Historiquement, la réponse institutionnelle à la diversité des besoins s’est inscrite dans un modèle d’intégration, centré sur l’adaptation individuelle. Or, cette approche atteint aujourd’hui ses limites, selon les chercheuses. Dans les dernières années, plusieurs recherches ont quant à elles proposé de favoriser une transition vers un modèle d’inclusion. Un modèle fondé sur le principe d’accessibilité universelle : il ne s’agit plus d’ajuster ponctuellement l’enseignement pour certains, mais de concevoir dès le départ des environnements d’apprentissage accessibles pour tous et toutes.

« En éducation, l’inclusion consiste à créer un environnement d’apprentissage où chacun et chacune a accès aux mêmes possibilités. De petites mesures peuvent avoir un effet considérable. Il ne s’agit pas de transformer du jour au lendemain son enseignement, mais d’avancer un pas à la fois », précise Audrey Dupont.

Parmi ces mesures, notons l’utilisation d’outils universels. Offerts à l’ensemble du groupe, ces dispositifs contribuent à instaurer un climat de confiance et à soutenir la réussite de tous. Parmi ceux-ci, le questionnaire de début de session illustre bien la logique inclusive.

« Dans mes cours, je distribue un questionnaire anonyme aux personnes étudiantes en début de session pour qu’elles puissent identifier leurs besoins. Ça me permet souvent de faire des ajustements dans mes choix pédagogiques. Ça permet aussi d’instaurer un climat d’ouverture dans la classe dès le début de la session», ajoute Suzie Tardif.

Des représentations et des postures enseignantes hétérogènes

L’étude portée par le CRISPESH et le centre ÉCOBES révèle une grande hétérogénéité des représentations sociales de l’inclusion parmi les personnes enseignantes. Si la majorité se montre favorable à la diversification des approches pédagogiques (classe inversée, apprentissage actif, mode hybride) et à l’amélioration de l’accessibilité matérielle (polices lisibles, sous-titrage, documents adaptables), certaines dimensions demeurent plus controversées, notamment l’évaluation.

« L’adaptation des évaluations suscite davantage de résistance, parfois par crainte d’un nivellement vers le bas. Il est important de rappeler que les pratiques inclusives ne doivent pas modifier les compétences à évaluer, mais offrent une flexibilité quant à leurs modalités », précise Audrey Dupont.

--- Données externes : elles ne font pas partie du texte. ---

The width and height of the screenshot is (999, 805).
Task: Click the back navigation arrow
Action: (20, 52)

Ces résistances ne relèvent pas uniquement d’une opposition de principe; elles traduisent souvent un sentiment de tension entre autonomie professionnelle et injonctions institutionnelles, ou encore une perception d’alourdissement de la charge de travail, selon les chercheuses.

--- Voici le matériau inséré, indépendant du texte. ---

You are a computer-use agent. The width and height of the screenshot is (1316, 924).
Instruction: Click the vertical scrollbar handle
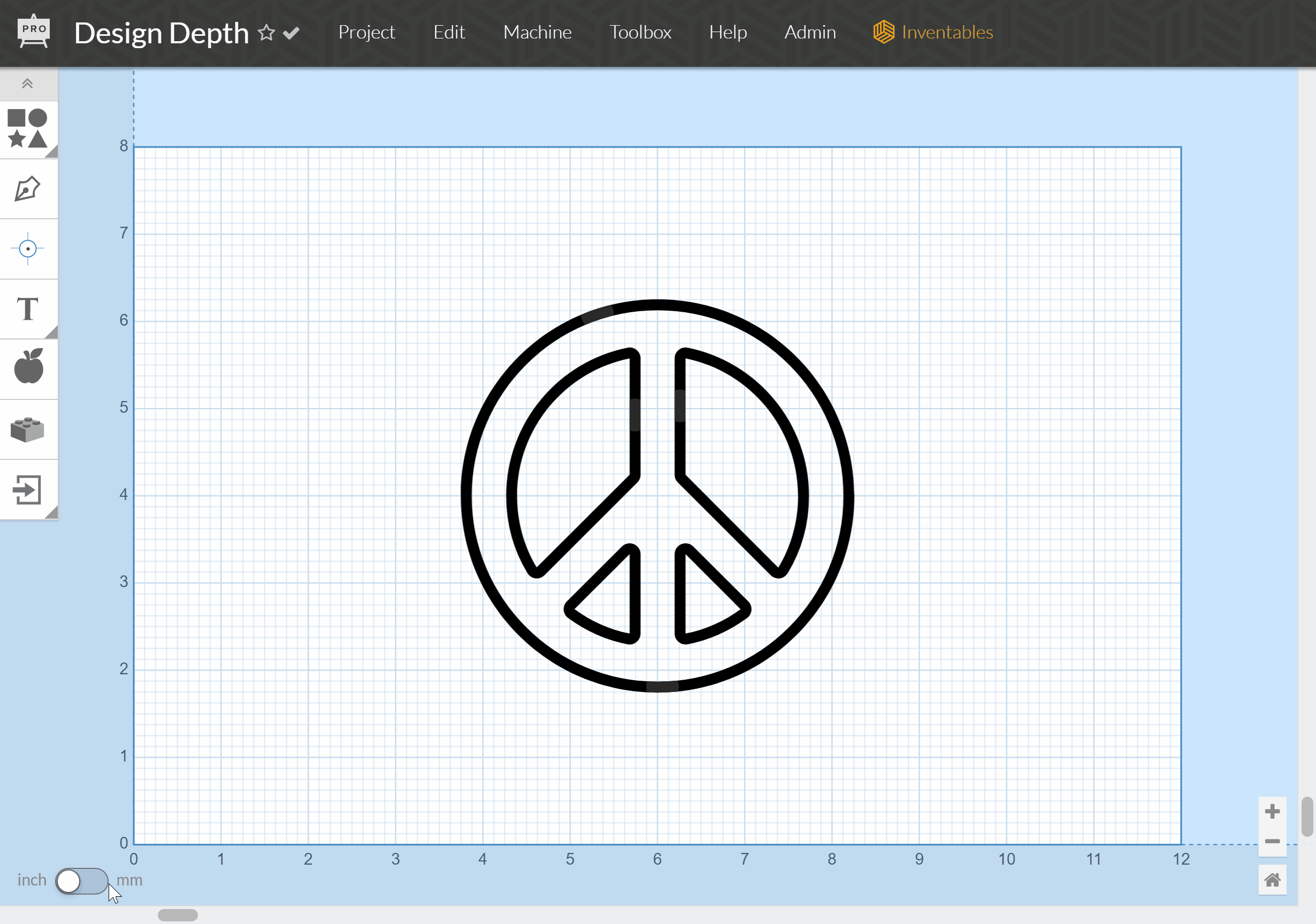point(1307,817)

« Le passage à une approche inclusive exige ainsi non seulement des compétences nouvelles, mais aussi un accompagnement soutenu et une reconnaissance institutionnelle explicite du temps et des efforts investis », complète Audrey Dupont.

Des recommandations pour une culture collégiale de l’inclusion

Dans le rapport, l’équipe de recherche formule plusieurs recommandations pour favoriser une culture inclusive au cégep. Elles soulignent d’abord l’importance de renforcer la formation continue du personnel enseignant sur les principes de la pédagogie inclusive et les approches universelles d’apprentissage.

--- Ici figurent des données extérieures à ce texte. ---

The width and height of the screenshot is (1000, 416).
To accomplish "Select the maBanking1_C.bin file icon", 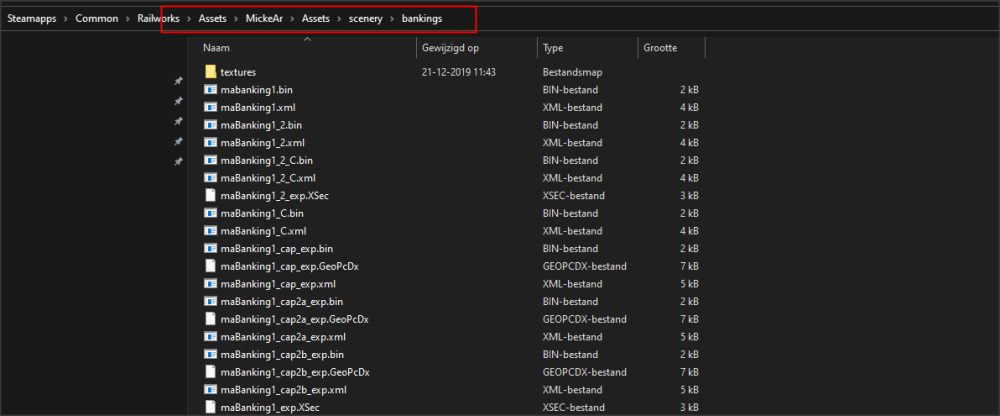I will (x=210, y=213).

« Parmi les facteurs sur lesquels on peut réellement agir pour soutenir cette transition, il y a la formation offerte au personnel portant spécifiquement sur la pédagogie à visée universelle ou les pratiques inclusives », souligne Audrey Dupont.

Dans le rapport, on recommande également de :

  • développer des espaces de dialogue interprofessionnels pour soutenir le partage d’expériences;
  • valoriser les initiatives à visée universelle dans les plans de réussite et les politiques institutionnelles;
  • et reconnaître le temps consacré à l’adaptation pédagogique dans la charge de travail professorale.

« Promouvoir une culture de l’inclusion au cégep, c’est une responsabilité partagée de tous les acteurs du réseau; les directions d’établissements, les conseillers pédagogiques, les chercheurs, les enseignants et les étudiants », concluent unanimement les chercheuses.

Ont également contribué à la recherche Marco Gaudreault (ÉCOBES), Marilou Charron (CRISPESH), Julien Archambault (Cégep du Vieux Montréal), Alexandre Roy (ÉCOBES) ainsi que Gaëlle Dupuis et Marie-Philippe Côté, étudiantes-chercheuses.